Born of the Sea by Kate Castle from Dark Horse Publishing is subtitled “The Untold Story of Anne Bonny and Mary Read.” Given their popularity as characters in pirate adventure novels, I’m not sure that any story about Anne Bonny and Mary Read is left untold at this point, but if you’re the sort who can’t get enough of these real-life pirate women, then here’s another title to add to your collection.
Someone was commenting on twitter that everyone seems to want their queer novel to come out during Pride month. I haven’t necessarily seen that as a pattern for sapphic historicals in past years, but I can’t deny that this June is busting out all over with books. Ten titles! I’m going to organize them roughly in chronological order, starting out with a couple of mythic settings where I’m not familiar enough with the cultural cues to guess at a more specific inspiration.

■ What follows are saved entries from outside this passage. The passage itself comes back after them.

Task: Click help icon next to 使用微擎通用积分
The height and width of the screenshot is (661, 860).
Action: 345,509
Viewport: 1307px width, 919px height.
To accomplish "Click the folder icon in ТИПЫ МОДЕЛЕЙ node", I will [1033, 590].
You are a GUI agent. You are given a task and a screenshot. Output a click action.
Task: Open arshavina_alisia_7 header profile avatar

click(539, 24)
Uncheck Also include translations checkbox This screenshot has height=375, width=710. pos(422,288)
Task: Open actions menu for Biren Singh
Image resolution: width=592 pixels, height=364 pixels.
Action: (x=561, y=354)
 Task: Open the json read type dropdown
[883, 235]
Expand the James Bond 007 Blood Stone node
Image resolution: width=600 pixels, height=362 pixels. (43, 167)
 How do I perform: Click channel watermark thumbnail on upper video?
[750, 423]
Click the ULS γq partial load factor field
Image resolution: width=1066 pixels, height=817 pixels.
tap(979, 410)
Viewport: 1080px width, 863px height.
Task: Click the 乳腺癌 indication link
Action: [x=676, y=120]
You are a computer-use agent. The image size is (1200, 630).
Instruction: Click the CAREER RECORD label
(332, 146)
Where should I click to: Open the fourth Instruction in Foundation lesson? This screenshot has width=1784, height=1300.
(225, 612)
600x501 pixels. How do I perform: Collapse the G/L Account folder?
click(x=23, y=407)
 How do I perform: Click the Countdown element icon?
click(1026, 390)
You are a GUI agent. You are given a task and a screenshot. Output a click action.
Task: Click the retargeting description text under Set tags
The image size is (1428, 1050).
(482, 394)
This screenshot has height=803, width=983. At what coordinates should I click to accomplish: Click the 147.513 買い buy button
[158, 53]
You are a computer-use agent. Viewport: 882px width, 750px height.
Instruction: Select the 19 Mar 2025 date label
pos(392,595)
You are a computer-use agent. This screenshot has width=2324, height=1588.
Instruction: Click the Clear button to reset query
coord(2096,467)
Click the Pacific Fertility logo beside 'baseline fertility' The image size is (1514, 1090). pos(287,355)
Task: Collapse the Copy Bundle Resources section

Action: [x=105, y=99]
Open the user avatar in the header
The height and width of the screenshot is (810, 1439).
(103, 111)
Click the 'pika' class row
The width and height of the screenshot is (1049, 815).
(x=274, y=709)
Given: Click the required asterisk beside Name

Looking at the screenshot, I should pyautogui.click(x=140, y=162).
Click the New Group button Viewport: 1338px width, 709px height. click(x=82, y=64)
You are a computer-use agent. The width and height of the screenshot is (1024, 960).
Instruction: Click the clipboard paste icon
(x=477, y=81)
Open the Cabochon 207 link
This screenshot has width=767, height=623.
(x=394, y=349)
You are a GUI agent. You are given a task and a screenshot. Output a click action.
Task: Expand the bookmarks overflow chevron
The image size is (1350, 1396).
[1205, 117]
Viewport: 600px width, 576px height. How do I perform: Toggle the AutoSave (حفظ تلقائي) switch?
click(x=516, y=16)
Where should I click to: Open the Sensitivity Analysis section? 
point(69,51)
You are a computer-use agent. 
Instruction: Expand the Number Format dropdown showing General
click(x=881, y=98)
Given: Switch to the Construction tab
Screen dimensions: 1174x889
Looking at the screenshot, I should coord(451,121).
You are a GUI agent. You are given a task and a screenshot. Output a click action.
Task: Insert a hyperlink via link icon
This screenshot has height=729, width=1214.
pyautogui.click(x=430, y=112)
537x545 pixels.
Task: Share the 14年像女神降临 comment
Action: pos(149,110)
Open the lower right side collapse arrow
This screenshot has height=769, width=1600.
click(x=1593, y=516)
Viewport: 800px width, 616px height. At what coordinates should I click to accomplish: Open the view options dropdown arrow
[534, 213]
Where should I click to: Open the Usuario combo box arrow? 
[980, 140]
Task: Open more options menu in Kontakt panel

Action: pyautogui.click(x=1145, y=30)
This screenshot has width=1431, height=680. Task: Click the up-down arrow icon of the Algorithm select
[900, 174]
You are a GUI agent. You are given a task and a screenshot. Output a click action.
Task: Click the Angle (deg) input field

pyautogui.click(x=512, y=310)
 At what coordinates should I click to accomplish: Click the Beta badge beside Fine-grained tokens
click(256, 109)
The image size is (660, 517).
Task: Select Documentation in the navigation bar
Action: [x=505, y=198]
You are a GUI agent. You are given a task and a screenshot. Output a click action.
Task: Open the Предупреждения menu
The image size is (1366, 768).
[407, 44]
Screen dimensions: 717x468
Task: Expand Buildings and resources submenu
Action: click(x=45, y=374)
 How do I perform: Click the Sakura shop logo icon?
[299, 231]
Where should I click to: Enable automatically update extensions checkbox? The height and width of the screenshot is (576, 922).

Fynn Chen’s self-published Scarlet Dandelions: The Zither and the Sword looks like it might appeal to fans of historical C-dramas on tv. A coming of age story of two princesses that blends politics, peril, and what looks like a deliciously slow-burn romance.
Another historical fantasy with a rather different flavor is the anxiously awaited The Jasmine Throne by Tasha Suri from Orbit Books. A bitter exiled princess and a powerful priestess hiding in the role of her servant find their destinies—and their hearts—colliding. This story of empire and resistance is the first in a series set in a mythic history inspired by India.
Also set in a fantastic version of history, Kat Dunn’s Monstrous Design, from Zephyr, continues the story and characters from Dangerous Remedy, with a band of friends, allies, and lovers braving the dangers of the French Revolution and new enemies in England in a struggle that may tear them apart.
Olivia Waite gives us the third book in her semi-connected Regency romance series with The Hellion's Waltz from Avon Impulse. If you’ve loved either of her two previous books in the series: A Lady’s Guide to Celestial Mechanics and The Care and Feeding of Waspish Widows, then you won’t need any extra urging on this one. Piano teachers and silk weavers and con artists and union organizing feature in another of Waite’s romances throwing women in unexpected professions into each other’s paths.
Later in the 19th century, C.F. Frizzell gives us an American Civil War romance in Measure of Devotion from Bold Strokes Books. One woman disguises herself as a man to join the Union army. Another woman is inexplicably drawn to the soldier, having set her heart on finding a woman to love. (Both seem to have a rather modern understanding of their sexual orientations.) The battle of Gettysburg becomes the catalyst for revelations and new understandings.
We now have another story set in Tsarist Russia, and once again it seems to be more of a drama than a conventional romance. In Yvonne Zipter’s Infraction from Rattling Good Yarns Press, a sweeping cast of characters revolves around Marya Zhukova in St. Petersburg, drawn from intellectuals and litterati, spinsters and debutantes. There is at least one female same-sex romance involved but I can’t tell how prominent it is in the story.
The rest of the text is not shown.